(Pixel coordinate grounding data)
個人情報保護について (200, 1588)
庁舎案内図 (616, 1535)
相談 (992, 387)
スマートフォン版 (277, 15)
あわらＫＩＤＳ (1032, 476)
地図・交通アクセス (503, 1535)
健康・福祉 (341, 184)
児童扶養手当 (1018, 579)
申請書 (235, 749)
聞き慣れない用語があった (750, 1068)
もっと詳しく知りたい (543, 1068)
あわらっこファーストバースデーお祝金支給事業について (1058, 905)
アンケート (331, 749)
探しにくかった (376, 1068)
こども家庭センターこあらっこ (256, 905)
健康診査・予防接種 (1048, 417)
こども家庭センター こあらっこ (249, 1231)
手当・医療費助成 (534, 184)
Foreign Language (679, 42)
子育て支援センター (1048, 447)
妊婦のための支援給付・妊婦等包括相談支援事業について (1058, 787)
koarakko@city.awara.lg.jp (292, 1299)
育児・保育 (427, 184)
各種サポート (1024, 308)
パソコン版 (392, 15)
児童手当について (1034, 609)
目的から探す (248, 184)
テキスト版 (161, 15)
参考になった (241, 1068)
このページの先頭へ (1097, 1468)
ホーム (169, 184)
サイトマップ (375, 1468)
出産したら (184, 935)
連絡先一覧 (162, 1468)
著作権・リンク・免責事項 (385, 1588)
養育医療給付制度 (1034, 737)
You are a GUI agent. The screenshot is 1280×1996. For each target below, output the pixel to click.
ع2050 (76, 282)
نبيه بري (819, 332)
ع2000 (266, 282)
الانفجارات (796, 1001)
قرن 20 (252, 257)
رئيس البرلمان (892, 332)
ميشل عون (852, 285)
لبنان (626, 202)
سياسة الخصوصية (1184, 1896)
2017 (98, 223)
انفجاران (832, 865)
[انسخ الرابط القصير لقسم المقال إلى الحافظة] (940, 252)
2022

**Exercise directions**
Copy every line of the data above exactly.

**Response to the exercise**
個人情報保護について (200, 1588)
庁舎案内図 (616, 1535)
相談 (992, 387)
スマートフォン版 (277, 15)
あわらＫＩＤＳ (1032, 476)
地図・交通アクセス (503, 1535)
健康・福祉 (341, 184)
児童扶養手当 (1018, 579)
申請書 (235, 749)
聞き慣れない用語があった (750, 1068)
もっと詳しく知りたい (543, 1068)
あわらっこファーストバースデーお祝金支給事業について (1058, 905)
アンケート (331, 749)
探しにくかった (376, 1068)
こども家庭センターこあらっこ (256, 905)
健康診査・予防接種 (1048, 417)
こども家庭センター こあらっこ (249, 1231)
手当・医療費助成 (534, 184)
Foreign Language (679, 42)
子育て支援センター (1048, 447)
妊婦のための支援給付・妊婦等包括相談支援事業について (1058, 787)
koarakko@city.awara.lg.jp (292, 1299)
育児・保育 (427, 184)
各種サポート (1024, 308)
パソコン版 (392, 15)
児童手当について (1034, 609)
目的から探す (248, 184)
テキスト版 (161, 15)
参考になった (241, 1068)
このページの先頭へ (1097, 1468)
ホーム (169, 184)
サイトマップ (375, 1468)
出産したら (184, 935)
連絡先一覧 (162, 1468)
著作権・リンク・免責事項 (385, 1588)
養育医療給付制度 (1034, 737)
You are a GUI agent. The screenshot is 1280×1996. For each target below, output the pixel to click.
ع2050 (76, 282)
نبيه بري (819, 332)
ع2000 (266, 282)
الانفجارات (796, 1001)
قرن 20 (252, 257)
رئيس البرلمان (892, 332)
ميشل عون (852, 285)
لبنان (626, 202)
سياسة الخصوصية (1184, 1896)
2017 (98, 223)
انفجاران (832, 865)
[انسخ الرابط القصير لقسم المقال إلى الحافظة] (940, 252)
2022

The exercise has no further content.